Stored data
○ ○ ○ ○ ○

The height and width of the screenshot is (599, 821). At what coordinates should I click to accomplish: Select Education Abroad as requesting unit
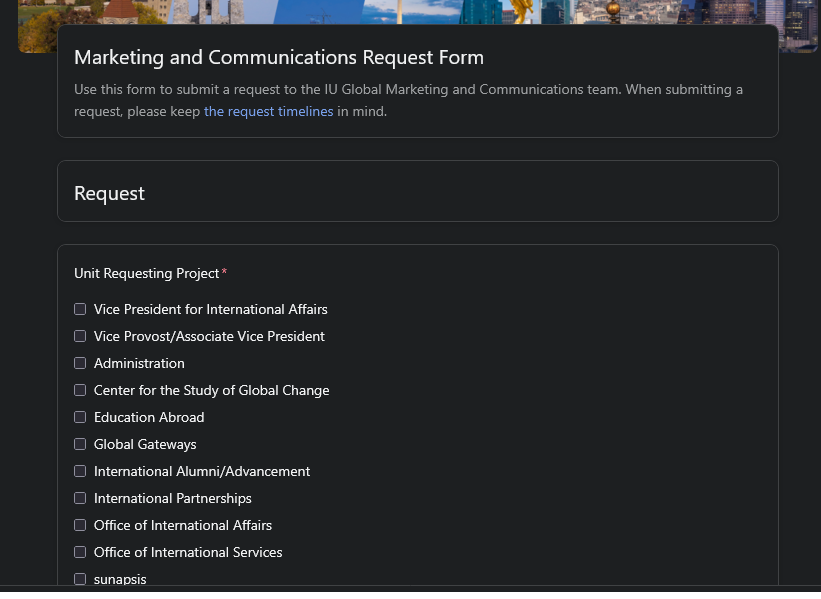80,417

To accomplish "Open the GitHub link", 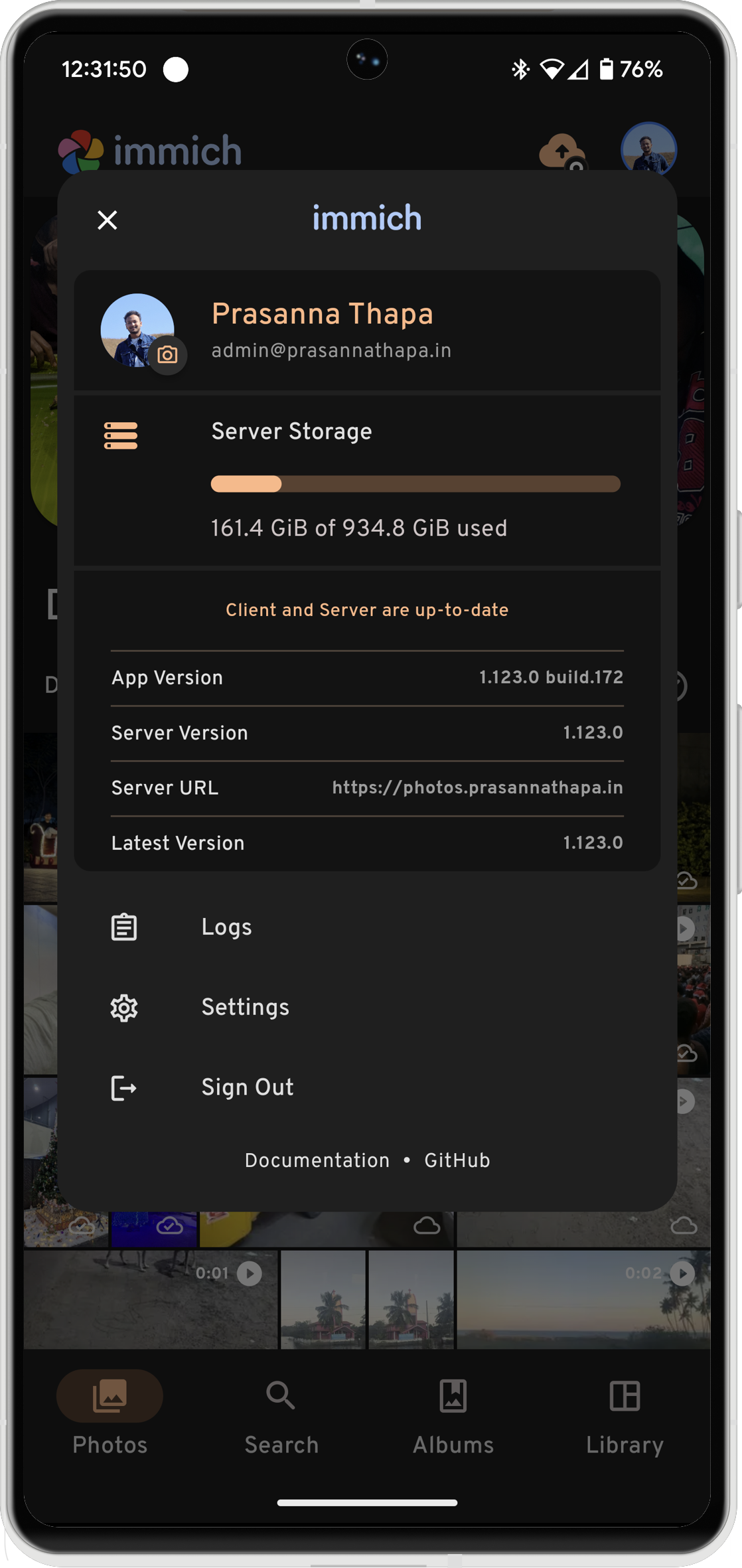I will point(457,1160).
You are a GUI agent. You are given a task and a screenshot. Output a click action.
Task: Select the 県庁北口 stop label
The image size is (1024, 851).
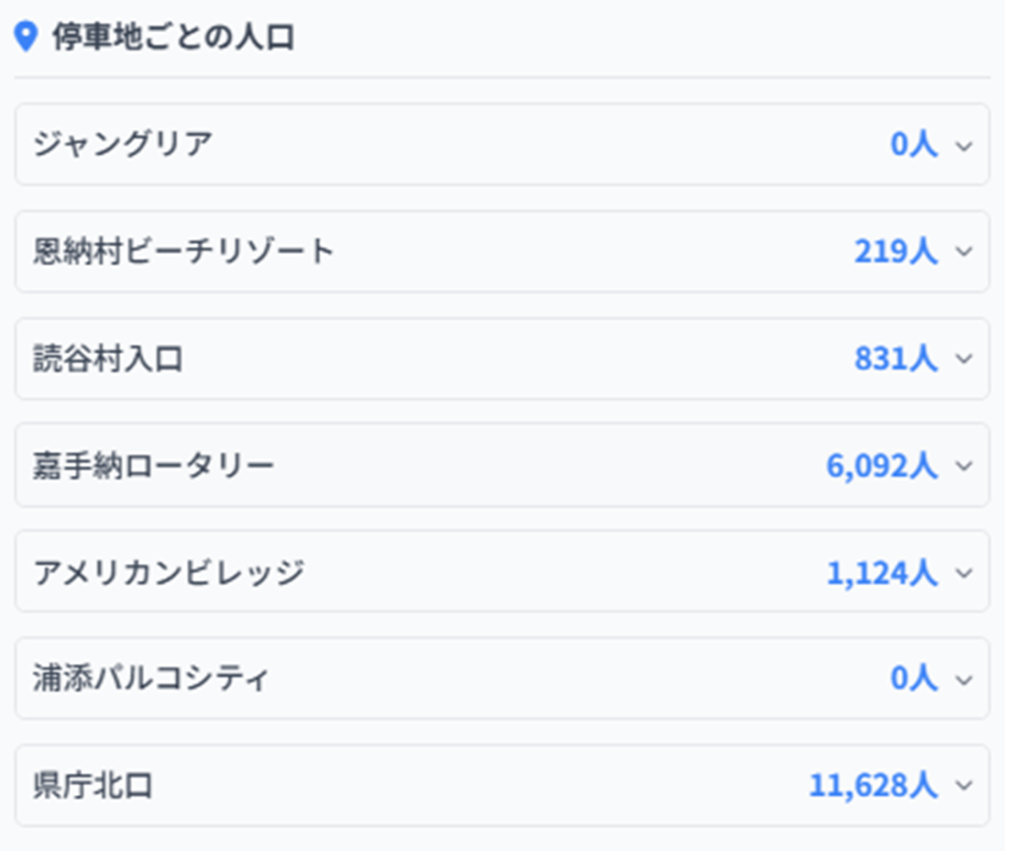[92, 786]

○ ○ ○ ○ ○

### Problem
Once the line containing "Task: Select the 県庁北口 stop label" has been found, write out exactly that line and each one after it through the end of the data, leaving out every picture.

### Exercise result
Task: Select the 県庁北口 stop label
The image size is (1024, 851).
[92, 786]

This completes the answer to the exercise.